WORK TO BE COMPLETED –
When you spot the word "Home" in a line of the data below, copy that line.

DATA RECORDS –
# # # #

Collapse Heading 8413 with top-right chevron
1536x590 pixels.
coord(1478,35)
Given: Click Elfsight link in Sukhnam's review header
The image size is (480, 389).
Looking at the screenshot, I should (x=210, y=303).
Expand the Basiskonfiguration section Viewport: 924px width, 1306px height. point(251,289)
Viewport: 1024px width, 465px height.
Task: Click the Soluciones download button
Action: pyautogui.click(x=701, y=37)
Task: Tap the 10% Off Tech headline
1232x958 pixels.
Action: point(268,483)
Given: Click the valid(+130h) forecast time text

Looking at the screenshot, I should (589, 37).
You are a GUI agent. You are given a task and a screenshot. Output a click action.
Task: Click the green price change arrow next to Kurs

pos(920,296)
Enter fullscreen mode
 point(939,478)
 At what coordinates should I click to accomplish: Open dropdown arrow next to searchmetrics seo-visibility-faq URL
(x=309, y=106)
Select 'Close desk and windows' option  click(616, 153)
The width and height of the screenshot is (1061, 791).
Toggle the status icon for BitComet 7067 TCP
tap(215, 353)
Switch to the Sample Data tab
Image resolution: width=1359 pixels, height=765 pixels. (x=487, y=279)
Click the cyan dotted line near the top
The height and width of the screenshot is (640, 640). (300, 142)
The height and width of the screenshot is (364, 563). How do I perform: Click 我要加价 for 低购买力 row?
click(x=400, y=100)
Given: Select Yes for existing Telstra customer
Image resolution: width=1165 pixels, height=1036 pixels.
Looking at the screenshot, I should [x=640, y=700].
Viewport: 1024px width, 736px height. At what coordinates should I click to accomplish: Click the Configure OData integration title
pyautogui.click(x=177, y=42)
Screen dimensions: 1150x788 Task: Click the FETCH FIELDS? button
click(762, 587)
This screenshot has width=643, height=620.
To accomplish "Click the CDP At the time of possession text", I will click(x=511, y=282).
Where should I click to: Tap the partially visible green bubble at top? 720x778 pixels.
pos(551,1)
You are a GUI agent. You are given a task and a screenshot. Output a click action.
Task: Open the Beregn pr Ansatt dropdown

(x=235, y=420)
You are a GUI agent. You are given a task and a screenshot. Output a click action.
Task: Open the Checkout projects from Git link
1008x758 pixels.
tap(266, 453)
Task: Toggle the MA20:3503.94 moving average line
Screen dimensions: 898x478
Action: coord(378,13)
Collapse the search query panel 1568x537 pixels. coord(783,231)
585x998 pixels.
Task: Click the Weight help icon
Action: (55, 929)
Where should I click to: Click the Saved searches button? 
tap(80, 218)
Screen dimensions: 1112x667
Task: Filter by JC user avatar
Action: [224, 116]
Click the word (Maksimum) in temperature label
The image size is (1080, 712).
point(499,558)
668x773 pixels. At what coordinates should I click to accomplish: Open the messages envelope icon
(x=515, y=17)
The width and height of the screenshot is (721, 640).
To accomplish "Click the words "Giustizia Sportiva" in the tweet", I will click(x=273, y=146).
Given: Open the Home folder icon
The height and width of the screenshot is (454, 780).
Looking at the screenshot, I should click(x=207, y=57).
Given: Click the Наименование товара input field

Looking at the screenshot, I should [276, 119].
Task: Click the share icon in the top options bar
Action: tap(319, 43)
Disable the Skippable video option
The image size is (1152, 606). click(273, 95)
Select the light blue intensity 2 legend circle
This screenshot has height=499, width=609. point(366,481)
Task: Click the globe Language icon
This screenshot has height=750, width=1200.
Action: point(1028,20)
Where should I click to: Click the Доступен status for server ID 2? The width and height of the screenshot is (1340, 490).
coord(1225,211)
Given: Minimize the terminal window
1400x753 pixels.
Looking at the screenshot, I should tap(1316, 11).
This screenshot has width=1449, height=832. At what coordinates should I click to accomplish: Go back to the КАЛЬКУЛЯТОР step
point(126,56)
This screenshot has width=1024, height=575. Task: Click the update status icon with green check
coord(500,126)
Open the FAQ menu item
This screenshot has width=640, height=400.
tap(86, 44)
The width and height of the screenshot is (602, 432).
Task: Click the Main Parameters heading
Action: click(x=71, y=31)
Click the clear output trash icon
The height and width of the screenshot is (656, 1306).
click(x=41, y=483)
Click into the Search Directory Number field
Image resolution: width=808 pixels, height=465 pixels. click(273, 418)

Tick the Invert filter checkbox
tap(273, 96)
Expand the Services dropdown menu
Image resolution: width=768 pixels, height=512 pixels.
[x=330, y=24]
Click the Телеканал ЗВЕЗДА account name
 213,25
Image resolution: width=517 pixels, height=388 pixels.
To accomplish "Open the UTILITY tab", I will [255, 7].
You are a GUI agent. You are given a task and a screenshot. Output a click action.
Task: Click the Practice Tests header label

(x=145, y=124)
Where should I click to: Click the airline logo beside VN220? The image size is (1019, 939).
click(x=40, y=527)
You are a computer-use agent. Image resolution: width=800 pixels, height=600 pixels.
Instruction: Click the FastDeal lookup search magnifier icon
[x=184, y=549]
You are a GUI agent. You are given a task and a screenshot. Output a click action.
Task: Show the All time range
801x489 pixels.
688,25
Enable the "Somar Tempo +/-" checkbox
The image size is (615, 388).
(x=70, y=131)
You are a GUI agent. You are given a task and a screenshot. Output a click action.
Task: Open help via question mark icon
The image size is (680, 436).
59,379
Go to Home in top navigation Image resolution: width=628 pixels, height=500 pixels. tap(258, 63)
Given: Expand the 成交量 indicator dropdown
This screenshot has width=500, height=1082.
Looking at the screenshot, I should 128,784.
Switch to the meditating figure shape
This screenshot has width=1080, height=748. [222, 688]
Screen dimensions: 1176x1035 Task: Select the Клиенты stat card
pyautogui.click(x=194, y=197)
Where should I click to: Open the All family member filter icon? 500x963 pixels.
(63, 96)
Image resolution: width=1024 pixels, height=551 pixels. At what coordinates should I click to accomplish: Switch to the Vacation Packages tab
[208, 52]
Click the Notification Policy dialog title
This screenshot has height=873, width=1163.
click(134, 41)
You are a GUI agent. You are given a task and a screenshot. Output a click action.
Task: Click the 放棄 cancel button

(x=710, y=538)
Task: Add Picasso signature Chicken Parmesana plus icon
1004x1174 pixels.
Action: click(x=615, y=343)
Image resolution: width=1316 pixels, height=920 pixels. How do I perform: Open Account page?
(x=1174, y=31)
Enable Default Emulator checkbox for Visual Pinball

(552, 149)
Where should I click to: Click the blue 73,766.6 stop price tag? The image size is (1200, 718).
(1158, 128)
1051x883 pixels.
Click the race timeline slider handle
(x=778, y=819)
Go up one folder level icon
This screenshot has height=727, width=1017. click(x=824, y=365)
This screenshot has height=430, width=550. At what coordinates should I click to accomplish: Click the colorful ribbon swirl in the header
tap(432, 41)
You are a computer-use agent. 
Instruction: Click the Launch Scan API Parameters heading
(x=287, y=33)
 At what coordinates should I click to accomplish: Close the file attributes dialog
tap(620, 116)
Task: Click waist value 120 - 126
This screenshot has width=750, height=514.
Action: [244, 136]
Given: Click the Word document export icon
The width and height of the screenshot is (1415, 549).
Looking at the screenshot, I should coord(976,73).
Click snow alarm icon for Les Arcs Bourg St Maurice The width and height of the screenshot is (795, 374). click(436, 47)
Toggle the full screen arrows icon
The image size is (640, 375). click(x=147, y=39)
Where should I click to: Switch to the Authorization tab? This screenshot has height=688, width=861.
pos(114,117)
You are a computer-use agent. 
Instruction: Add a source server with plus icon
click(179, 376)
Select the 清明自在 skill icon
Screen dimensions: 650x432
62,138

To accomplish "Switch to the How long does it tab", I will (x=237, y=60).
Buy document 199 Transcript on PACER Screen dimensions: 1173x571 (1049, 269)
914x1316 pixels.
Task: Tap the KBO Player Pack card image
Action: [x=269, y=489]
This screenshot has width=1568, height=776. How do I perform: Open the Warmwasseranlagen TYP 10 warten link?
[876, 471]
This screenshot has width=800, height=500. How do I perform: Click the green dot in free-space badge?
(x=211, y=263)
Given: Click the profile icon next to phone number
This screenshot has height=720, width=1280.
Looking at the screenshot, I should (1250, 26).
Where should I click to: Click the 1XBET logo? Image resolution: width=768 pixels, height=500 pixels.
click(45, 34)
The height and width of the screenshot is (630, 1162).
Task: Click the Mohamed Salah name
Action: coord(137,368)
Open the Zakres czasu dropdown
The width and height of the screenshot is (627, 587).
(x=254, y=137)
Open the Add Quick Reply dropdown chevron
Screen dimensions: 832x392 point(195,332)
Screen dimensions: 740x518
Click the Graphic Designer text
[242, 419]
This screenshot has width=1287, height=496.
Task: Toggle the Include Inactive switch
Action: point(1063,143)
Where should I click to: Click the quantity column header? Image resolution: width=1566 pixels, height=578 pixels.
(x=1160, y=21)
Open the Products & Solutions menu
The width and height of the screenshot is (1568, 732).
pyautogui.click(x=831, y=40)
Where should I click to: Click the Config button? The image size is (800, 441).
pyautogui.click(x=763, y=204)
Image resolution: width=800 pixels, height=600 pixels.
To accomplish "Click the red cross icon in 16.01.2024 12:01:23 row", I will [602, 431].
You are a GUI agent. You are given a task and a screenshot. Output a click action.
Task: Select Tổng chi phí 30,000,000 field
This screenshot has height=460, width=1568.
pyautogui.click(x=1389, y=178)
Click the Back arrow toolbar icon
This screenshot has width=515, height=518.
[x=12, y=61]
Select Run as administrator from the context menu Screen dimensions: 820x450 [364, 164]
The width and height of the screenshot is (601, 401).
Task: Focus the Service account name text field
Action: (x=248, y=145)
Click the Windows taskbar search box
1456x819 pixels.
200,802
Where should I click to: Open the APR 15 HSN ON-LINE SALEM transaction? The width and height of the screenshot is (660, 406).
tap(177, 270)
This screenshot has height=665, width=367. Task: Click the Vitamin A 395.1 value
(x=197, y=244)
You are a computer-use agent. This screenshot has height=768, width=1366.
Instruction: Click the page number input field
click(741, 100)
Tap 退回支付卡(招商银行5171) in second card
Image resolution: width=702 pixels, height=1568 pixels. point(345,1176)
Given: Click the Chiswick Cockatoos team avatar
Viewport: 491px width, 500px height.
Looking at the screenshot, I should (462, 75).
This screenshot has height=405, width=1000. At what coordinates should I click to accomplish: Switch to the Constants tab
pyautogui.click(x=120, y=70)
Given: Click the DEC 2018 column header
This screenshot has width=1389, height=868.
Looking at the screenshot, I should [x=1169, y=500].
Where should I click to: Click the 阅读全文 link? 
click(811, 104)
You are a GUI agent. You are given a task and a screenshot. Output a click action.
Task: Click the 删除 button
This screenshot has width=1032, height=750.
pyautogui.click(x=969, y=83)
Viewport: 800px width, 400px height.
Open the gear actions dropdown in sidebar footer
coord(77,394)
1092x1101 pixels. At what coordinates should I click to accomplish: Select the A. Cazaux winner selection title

# # # #

ANSWER TO THE EXERCISE –
Given: Open the Home folder icon
Go to Home in top navigation Image resolution: width=628 pixels, height=500 pixels. tap(258, 63)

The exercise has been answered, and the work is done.